BEGIN Record set

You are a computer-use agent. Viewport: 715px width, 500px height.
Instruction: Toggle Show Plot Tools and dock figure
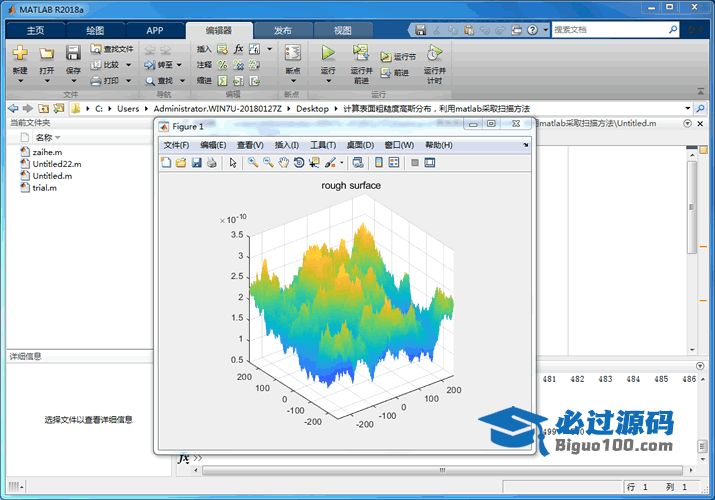click(x=430, y=162)
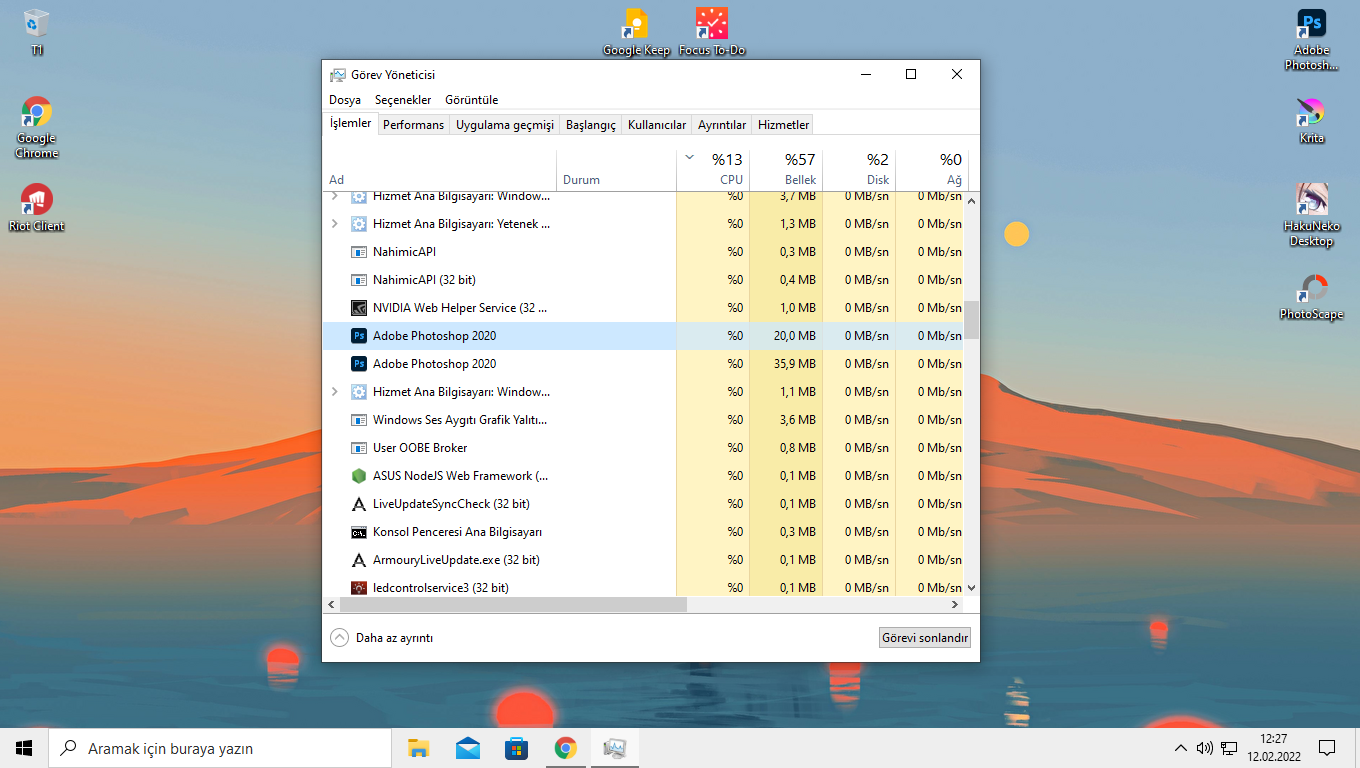Click the PhotoScape desktop icon
Viewport: 1360px width, 768px height.
coord(1311,290)
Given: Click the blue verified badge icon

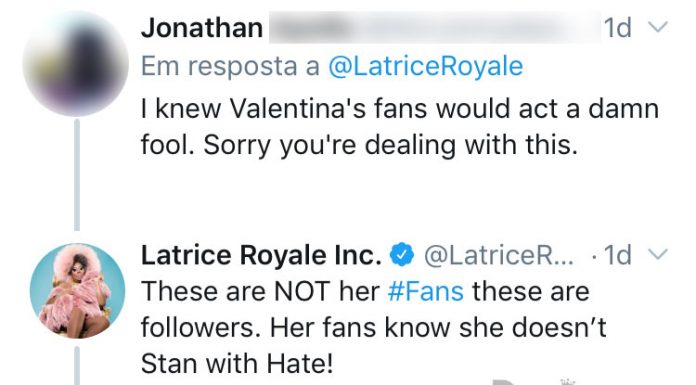Looking at the screenshot, I should point(402,255).
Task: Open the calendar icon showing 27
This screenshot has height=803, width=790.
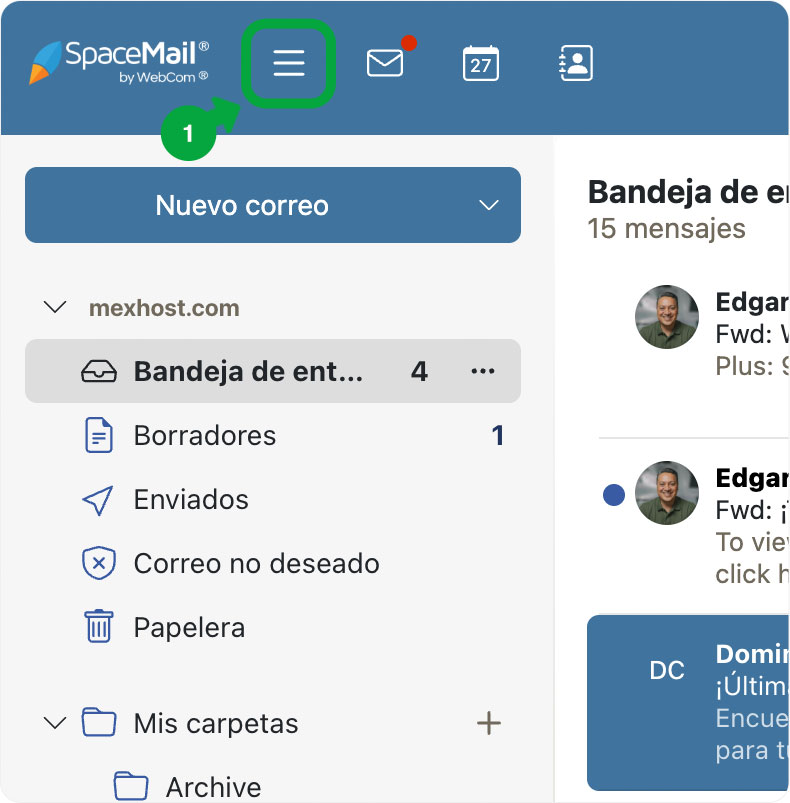Action: click(481, 64)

END Record set

» What the task requires
Return all the records above exactly, pictures omitted.

» Result for this exercise
You are a computer-use agent. Viewport: 715px width, 500px height.
Instruction: Toggle Show Plot Tools and dock figure
click(x=430, y=162)
Click the PhotoScape desktop icon
Viewport: 1360px width, 768px height.
coord(1311,290)
Given: Click the blue verified badge icon

Looking at the screenshot, I should point(402,255).
Task: Open the calendar icon showing 27
This screenshot has height=803, width=790.
Action: click(481, 64)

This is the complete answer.